BEGIN The data

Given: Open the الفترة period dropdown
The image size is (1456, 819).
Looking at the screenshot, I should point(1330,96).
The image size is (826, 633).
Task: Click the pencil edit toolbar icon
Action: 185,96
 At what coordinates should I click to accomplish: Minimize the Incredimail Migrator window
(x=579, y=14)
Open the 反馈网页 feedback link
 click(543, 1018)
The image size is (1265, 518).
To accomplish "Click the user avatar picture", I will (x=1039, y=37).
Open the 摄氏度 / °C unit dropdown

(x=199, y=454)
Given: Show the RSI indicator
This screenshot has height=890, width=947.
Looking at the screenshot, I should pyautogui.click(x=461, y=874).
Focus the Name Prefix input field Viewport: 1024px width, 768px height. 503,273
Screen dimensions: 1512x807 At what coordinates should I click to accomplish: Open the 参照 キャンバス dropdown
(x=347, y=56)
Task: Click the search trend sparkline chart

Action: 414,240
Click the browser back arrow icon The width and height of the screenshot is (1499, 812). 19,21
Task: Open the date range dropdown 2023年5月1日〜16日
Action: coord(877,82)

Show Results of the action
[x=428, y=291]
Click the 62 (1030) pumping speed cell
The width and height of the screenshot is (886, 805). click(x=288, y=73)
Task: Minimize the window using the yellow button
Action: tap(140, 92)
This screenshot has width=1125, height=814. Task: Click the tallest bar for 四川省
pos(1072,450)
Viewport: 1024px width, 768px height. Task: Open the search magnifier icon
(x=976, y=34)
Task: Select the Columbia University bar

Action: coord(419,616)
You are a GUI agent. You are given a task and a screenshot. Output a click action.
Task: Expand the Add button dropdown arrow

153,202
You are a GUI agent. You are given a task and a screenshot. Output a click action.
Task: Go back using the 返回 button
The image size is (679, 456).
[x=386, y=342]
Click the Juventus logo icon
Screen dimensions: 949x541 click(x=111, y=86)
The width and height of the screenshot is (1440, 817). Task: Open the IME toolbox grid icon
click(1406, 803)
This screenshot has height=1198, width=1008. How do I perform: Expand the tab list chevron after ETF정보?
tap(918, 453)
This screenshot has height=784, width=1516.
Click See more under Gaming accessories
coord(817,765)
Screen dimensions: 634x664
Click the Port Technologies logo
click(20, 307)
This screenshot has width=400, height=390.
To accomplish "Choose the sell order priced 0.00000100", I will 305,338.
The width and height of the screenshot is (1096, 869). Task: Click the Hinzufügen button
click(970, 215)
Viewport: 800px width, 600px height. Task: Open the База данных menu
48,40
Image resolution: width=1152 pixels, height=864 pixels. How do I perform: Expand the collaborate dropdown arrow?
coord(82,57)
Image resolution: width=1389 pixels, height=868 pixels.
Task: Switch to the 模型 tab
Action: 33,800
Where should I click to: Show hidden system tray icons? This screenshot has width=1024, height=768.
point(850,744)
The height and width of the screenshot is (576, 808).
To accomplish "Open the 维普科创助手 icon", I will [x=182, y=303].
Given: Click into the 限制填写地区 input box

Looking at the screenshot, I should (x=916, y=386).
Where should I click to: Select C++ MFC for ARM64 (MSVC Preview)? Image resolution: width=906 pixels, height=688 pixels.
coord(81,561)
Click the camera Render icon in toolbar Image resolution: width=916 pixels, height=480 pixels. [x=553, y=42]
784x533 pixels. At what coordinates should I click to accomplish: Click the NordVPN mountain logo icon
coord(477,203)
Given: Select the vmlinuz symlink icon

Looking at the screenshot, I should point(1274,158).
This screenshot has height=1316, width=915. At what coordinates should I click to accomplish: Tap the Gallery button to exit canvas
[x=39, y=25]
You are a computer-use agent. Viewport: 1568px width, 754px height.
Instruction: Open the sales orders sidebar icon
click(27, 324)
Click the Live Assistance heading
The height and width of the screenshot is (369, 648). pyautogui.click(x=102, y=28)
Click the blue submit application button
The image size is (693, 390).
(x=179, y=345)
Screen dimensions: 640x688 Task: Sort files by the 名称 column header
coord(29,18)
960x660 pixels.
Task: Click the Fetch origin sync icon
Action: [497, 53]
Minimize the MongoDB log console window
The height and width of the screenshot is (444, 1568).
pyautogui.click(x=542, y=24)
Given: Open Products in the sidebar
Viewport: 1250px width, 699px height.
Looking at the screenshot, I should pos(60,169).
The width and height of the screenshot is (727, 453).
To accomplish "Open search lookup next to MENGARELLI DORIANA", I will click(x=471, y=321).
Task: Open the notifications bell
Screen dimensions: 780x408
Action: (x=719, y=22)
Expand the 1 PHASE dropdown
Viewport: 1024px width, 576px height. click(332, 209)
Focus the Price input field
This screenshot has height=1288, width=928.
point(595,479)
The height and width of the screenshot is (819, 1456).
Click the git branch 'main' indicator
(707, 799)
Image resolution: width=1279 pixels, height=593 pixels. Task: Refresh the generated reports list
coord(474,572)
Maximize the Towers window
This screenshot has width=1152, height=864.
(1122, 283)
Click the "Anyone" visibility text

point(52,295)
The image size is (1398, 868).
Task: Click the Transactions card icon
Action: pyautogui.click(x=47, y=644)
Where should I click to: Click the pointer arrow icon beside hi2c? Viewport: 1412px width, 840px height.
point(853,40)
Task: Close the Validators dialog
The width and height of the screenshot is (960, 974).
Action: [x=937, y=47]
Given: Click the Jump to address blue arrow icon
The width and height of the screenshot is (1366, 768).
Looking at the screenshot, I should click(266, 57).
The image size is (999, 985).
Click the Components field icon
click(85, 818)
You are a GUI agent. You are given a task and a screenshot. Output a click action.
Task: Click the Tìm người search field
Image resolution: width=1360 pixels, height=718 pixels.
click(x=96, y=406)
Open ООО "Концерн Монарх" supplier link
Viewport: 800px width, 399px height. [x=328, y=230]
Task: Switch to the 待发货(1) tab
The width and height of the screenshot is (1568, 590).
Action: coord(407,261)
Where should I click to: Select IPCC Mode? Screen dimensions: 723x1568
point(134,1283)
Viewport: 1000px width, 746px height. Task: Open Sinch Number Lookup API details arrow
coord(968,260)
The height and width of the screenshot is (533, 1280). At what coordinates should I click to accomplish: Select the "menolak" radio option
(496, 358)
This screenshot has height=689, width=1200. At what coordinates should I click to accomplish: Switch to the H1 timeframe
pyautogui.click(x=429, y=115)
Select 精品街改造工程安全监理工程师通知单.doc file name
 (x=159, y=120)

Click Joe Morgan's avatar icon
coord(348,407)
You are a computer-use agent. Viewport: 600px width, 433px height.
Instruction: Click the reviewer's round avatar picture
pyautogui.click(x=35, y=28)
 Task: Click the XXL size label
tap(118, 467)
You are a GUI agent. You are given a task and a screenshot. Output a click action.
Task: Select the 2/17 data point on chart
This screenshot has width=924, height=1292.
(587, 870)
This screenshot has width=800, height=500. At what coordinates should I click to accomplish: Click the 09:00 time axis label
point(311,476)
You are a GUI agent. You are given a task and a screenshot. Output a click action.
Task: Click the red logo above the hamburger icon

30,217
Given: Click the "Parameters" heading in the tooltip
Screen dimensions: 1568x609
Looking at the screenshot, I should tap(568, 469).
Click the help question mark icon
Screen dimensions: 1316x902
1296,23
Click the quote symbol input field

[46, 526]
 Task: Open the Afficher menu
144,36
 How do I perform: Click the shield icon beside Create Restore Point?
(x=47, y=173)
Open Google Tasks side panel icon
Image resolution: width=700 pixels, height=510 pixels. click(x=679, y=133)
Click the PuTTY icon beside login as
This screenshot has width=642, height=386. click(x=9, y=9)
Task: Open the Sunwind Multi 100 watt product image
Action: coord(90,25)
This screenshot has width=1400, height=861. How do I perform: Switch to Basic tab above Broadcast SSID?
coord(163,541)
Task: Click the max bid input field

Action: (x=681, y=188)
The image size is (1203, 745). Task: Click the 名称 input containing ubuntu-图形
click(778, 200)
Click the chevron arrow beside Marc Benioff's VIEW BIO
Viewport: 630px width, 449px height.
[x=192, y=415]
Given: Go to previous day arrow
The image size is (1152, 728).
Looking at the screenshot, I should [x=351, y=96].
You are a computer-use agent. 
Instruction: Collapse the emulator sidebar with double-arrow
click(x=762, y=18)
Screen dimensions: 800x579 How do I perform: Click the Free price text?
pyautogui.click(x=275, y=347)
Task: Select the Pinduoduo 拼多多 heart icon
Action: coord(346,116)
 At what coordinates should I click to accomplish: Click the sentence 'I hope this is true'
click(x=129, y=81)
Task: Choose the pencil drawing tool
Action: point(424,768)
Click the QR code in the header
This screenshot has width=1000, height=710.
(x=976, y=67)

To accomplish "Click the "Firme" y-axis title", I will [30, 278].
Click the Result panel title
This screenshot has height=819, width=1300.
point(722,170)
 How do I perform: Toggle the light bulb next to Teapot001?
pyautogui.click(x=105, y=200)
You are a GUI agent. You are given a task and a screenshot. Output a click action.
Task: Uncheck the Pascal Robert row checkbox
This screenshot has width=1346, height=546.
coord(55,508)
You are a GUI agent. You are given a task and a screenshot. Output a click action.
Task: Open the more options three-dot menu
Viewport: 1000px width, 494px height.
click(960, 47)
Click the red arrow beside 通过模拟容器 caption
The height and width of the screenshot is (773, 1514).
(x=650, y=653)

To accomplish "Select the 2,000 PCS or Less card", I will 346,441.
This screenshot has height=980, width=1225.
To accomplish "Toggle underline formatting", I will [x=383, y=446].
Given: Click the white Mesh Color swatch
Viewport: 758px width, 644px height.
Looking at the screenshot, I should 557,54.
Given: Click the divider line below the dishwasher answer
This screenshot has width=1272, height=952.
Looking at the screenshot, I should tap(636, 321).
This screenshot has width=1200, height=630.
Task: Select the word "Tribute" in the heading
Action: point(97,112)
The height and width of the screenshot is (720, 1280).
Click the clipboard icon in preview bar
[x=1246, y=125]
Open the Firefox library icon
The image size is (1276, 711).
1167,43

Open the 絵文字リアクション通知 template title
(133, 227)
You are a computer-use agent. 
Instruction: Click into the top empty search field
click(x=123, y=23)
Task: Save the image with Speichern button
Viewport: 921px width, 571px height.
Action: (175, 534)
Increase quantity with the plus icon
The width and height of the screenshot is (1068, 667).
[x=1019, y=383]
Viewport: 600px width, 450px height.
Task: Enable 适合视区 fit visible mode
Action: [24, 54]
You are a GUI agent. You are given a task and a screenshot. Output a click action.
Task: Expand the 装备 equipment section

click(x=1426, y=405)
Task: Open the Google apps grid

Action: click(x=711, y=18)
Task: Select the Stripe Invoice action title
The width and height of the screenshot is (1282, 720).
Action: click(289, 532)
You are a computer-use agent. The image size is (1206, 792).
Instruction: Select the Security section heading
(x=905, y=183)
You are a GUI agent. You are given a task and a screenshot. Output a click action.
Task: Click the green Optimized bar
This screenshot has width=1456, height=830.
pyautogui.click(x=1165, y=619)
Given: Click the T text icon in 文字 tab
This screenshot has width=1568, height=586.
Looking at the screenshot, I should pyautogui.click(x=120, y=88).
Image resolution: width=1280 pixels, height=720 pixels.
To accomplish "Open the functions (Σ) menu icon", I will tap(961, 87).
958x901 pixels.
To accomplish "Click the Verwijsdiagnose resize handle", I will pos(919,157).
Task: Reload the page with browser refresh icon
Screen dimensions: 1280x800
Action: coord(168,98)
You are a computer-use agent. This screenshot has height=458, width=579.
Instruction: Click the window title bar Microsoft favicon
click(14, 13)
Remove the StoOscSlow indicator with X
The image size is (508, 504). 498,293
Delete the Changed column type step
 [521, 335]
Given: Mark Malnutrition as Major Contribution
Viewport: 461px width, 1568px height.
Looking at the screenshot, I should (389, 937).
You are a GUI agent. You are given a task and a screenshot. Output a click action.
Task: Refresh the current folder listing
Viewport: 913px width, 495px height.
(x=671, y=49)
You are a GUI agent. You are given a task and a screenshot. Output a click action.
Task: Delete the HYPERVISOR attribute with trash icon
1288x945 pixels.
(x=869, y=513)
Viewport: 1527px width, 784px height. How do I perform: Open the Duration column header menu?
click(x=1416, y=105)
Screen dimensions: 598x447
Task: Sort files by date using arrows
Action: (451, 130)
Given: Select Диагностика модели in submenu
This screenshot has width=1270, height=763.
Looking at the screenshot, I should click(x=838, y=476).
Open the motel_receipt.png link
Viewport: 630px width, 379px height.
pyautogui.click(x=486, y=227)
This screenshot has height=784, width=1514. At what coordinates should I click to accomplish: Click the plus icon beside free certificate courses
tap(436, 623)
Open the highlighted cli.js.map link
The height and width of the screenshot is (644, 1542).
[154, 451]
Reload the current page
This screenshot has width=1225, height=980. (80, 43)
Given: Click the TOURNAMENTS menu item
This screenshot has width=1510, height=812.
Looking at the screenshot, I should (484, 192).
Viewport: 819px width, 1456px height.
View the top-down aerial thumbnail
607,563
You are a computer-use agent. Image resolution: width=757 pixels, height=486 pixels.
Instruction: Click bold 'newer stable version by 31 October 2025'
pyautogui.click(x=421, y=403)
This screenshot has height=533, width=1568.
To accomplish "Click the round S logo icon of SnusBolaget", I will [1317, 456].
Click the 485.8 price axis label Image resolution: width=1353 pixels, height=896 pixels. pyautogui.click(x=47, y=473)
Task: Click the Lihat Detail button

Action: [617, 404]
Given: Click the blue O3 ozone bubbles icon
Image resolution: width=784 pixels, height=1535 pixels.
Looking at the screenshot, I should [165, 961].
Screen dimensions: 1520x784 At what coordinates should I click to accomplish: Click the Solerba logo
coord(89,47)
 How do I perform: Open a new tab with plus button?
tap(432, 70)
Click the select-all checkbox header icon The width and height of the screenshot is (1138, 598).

END The data

> Problem:
Look through the entries above and say how many lines hold the word "checkbox", giving the number alone.

> Written solution:
2